Answer written by a PhD Prepared Mental Health Nurse

Thank you for sharing your story and reaching out for help. What you experienced was a complex and challenging situation, and it's understandable that you have mixed feelings and concerns.

First, it's important to recognize that as an 8-year-old child, you were not responsible for what happened. Your older cousin, who was also a child at the time, engaged in inappropriate behavior and convinced you to participate. While you may feel guilty about what transpired with your younger cousin, it's crucial to remember that you were also a victim in this situation, and the responsibility ultimately lies with the older cousin who initiated the inappropriate behavior.

It's common for survivors of childhood sexual abuse to have fragmented or incomplete memories of the events. This does not diminish the impact of your experiences or the validity of your feelings. The fact that your parents intervened before the situation escalated further is a positive thing, and it's essential to focus on healing from what you do remember rather than dwelling on what might have happened if they did not intervene.

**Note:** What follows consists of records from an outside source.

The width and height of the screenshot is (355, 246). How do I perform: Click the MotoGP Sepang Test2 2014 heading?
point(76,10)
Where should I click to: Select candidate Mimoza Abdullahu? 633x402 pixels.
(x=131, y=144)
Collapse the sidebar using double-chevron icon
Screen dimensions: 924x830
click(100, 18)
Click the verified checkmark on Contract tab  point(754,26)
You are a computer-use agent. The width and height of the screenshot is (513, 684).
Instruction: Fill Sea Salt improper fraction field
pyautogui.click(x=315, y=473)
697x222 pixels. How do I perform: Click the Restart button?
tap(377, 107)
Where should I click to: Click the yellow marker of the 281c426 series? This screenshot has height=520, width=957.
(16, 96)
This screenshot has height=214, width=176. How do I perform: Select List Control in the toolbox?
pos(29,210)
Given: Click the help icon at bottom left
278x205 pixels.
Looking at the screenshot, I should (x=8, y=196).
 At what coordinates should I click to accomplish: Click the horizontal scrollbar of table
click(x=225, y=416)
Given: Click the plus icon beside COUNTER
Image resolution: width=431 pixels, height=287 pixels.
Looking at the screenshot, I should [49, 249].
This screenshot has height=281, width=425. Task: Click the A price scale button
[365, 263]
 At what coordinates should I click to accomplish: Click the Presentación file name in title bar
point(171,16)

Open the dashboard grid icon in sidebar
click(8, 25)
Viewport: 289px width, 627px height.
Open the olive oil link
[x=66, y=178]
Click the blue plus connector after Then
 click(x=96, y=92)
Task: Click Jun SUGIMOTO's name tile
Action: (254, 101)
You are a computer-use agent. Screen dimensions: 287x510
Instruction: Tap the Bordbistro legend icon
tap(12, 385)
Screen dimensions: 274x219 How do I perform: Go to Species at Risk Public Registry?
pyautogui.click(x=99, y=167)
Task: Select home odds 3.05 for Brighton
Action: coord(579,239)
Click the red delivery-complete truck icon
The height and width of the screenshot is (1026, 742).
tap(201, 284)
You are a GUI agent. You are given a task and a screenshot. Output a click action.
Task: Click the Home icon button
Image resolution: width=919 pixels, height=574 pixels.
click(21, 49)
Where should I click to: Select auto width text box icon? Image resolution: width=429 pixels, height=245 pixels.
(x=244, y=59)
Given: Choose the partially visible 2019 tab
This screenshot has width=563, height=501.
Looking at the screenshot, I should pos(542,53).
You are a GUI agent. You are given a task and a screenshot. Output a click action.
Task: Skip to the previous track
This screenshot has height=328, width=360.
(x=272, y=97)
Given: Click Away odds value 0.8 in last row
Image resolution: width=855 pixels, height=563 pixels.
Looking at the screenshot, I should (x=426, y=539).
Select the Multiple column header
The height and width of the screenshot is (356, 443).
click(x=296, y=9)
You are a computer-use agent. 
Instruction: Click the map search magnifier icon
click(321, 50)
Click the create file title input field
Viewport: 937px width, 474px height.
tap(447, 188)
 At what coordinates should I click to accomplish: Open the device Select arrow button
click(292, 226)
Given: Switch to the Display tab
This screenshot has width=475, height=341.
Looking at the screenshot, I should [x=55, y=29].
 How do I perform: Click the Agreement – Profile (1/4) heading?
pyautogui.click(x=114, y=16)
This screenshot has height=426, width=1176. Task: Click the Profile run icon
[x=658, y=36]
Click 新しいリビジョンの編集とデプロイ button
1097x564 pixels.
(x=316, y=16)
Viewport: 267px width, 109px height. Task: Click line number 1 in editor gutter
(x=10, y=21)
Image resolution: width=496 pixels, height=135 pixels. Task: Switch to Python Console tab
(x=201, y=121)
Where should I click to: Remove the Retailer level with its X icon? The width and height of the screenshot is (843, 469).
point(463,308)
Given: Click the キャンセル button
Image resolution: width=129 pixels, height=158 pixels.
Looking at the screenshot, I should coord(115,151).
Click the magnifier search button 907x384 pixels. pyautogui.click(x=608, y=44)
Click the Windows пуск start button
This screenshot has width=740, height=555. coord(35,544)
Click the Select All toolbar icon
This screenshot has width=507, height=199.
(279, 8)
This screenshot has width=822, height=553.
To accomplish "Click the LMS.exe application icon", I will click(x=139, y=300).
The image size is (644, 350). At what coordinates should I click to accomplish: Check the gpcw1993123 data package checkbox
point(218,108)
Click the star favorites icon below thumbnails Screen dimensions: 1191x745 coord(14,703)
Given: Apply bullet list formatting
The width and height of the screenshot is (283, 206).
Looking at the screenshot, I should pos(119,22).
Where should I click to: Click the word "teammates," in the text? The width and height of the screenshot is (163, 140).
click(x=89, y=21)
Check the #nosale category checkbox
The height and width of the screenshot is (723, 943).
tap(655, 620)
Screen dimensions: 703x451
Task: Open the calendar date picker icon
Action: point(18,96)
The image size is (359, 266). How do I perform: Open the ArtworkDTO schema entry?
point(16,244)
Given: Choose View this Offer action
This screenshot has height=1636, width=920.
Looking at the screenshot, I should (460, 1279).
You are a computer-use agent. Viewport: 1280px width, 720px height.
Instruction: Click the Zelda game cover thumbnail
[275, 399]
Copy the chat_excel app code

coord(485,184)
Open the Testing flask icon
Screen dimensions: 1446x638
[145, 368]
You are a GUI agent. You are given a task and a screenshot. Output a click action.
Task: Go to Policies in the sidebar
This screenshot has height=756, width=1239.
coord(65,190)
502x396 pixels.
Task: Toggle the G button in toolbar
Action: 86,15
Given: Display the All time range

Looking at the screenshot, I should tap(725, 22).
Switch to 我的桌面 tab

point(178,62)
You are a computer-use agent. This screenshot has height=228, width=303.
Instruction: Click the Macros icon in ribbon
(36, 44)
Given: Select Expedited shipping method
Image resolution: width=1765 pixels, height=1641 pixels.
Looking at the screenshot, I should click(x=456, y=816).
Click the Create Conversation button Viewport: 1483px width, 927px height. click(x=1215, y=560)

Healing from childhood sexual trauma is a process that often requires social and professional support. You might consider reaching out to a therapist who specializes in working with survivors of childhood trauma. They can help you work through your feelings of guilt, process your experiences, and develop coping strategies. You might also consider reaching out to someone you trust to talk this through further and feel less alone. Remember that healing is possible, and you don't have to navigate this journey all by yourself. 

As for your cousins, it's difficult to know for certain how this experience has affected them without direct communication. However, it's essential to recognize that everyone processes trauma differently, and their path to healing may look different from yours. If you feel safe and comfortable, you might consider reaching out to them to express your support and willingness to listen if they ever need to talk.

In summary, please remember that you were a child in this situation and give yourself some grace. Focus on your own healing journey, and consider seeking support to help you process your experiences and emotions. Healing is possible, and you deserve to find peace and happiness. Thank you for reaching out to us.